Meta has announced the layoff of 11,000 employees, accounting for 13% of its global workforce. The mass layoffs are the first in Meta’s 18-year history, and they come on the heels of similar cuts at other US tech behemoths such as Microsoft, Salesforce, and Twitter.
According to Mark Zuckerberg,
“Today I’m sharing some of the most difficult changes we’ve made in Meta’s history. I’ve decided to reduce the size of our team by about 13% and let more than 11,000 of our talented employees go. We are also taking several additional steps to become a leaner and more efficient company by cutting discretionary spending and extending our hiring freeze through Q1.”

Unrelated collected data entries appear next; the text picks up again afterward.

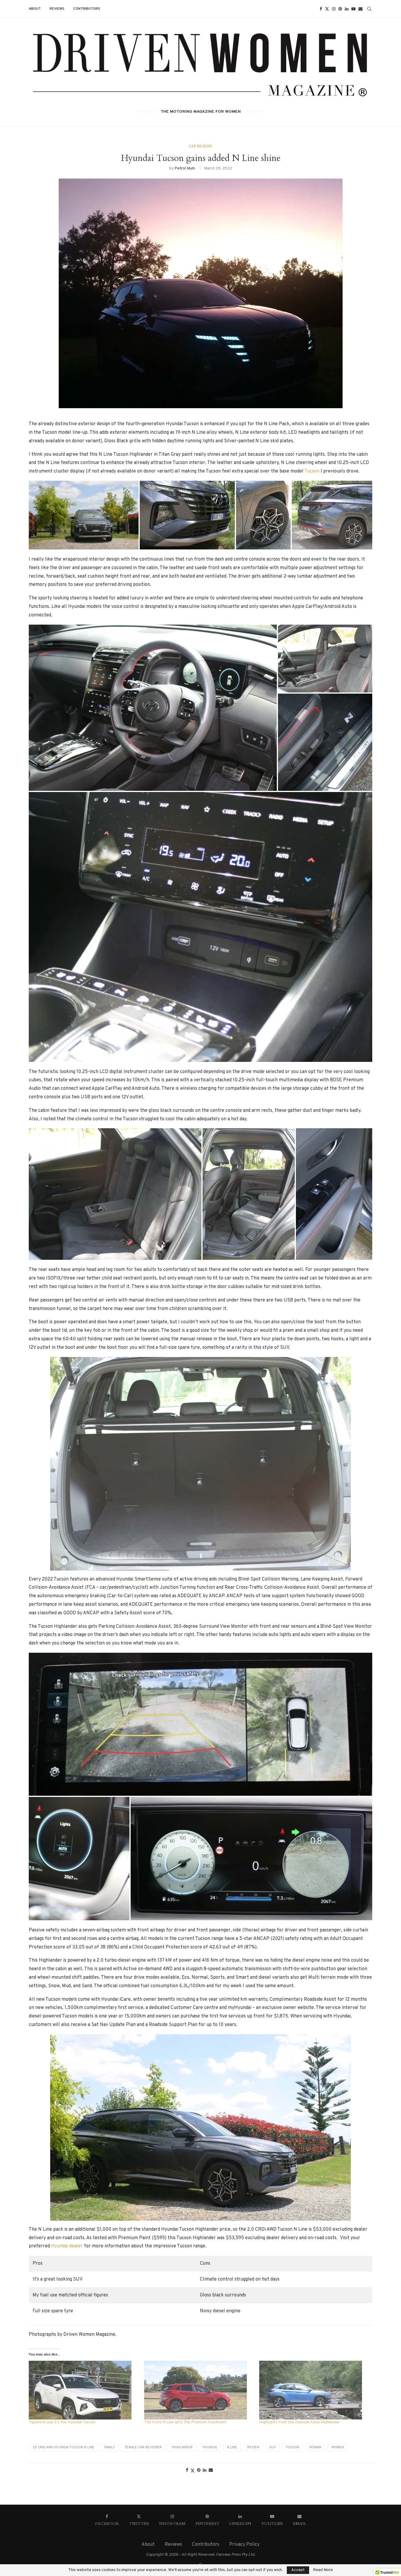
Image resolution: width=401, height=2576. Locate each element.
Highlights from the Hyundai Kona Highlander (299, 2422)
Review (253, 2447)
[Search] (369, 8)
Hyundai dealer (67, 2246)
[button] (84, 515)
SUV (272, 2447)
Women (337, 2447)
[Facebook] (321, 8)
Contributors (86, 8)
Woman (315, 2447)
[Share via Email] (211, 2470)
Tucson (311, 471)
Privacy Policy (244, 2545)
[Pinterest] (340, 8)
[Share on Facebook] (187, 2470)
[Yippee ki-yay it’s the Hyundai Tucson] (83, 2390)
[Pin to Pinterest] (199, 2470)
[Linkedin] (346, 8)
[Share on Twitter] (193, 2471)
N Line (232, 2447)
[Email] (360, 8)
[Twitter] (327, 8)
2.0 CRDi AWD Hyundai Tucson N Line (63, 2447)
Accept (298, 2569)
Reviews (57, 8)
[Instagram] (334, 8)
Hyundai (210, 2447)
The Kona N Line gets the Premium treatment (185, 2422)
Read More (323, 2570)
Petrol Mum (184, 168)
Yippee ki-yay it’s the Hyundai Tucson (62, 2422)
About (35, 8)
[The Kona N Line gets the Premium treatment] (199, 2390)
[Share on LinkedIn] (204, 2470)
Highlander (182, 2447)
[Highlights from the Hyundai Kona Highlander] (314, 2390)
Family (109, 2447)
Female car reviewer (143, 2447)
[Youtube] (353, 8)
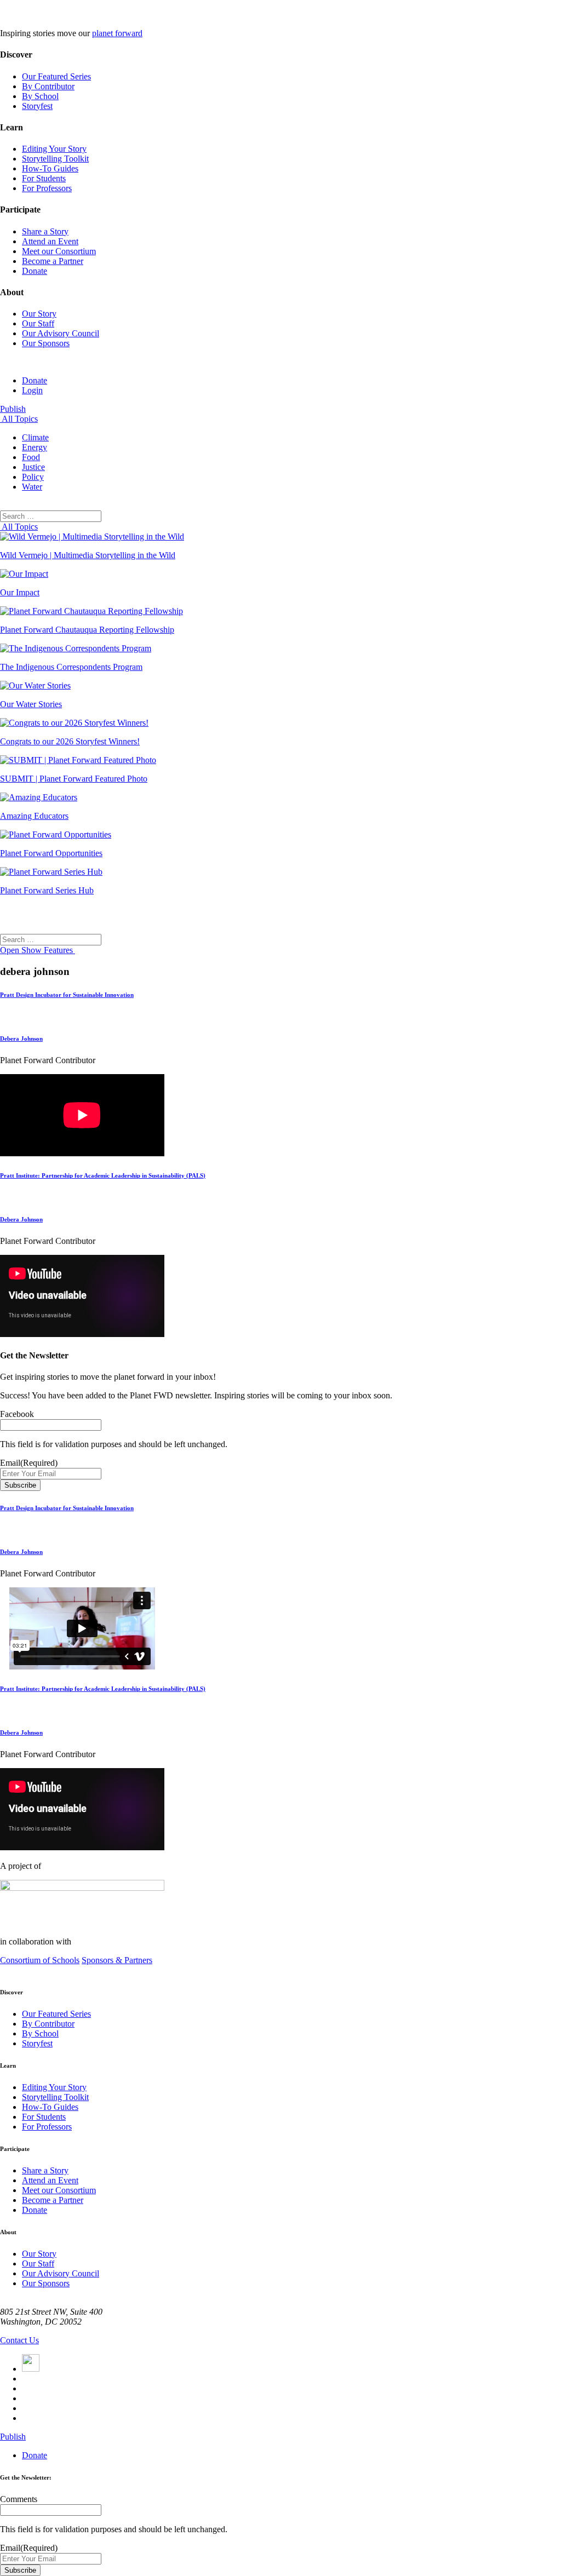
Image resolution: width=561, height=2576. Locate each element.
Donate (34, 271)
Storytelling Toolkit (55, 158)
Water (32, 486)
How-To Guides (50, 168)
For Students (44, 178)
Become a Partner (52, 261)
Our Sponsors (46, 343)
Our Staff (38, 323)
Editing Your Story (54, 148)
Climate (35, 437)
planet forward (117, 33)
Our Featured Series (56, 76)
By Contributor (48, 86)
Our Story (39, 313)
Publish (13, 409)
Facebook (17, 1414)
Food (31, 457)
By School (40, 96)
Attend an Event (50, 241)
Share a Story (45, 231)
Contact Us (19, 2340)
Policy (33, 476)
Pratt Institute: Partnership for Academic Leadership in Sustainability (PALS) (102, 1175)
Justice (33, 467)
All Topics (19, 418)
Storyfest (37, 106)
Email (29, 1462)
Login (32, 390)
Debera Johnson (21, 1038)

Zuckerberg said the troubles began with COVID. A surge in e-commerce and online tools led Zuckerberg to “significantly increase” investments. This decision was riding on the belief that the wave would continue after the pandemic.
However, he stated,
“Unfortunately, this did not play out the way I expected.”
Zuckerberg stated that Meta would concentrate its efforts on a few high-growth areas, such as advertising, artificial intelligence, and the metaverse.
Employees who are laid off will receive “16 weeks of base pay plus two weeks for every year of service, with no cap.” In addition, the company will “provide three months of career support through an external vendor, including early access to unpublished job leads.”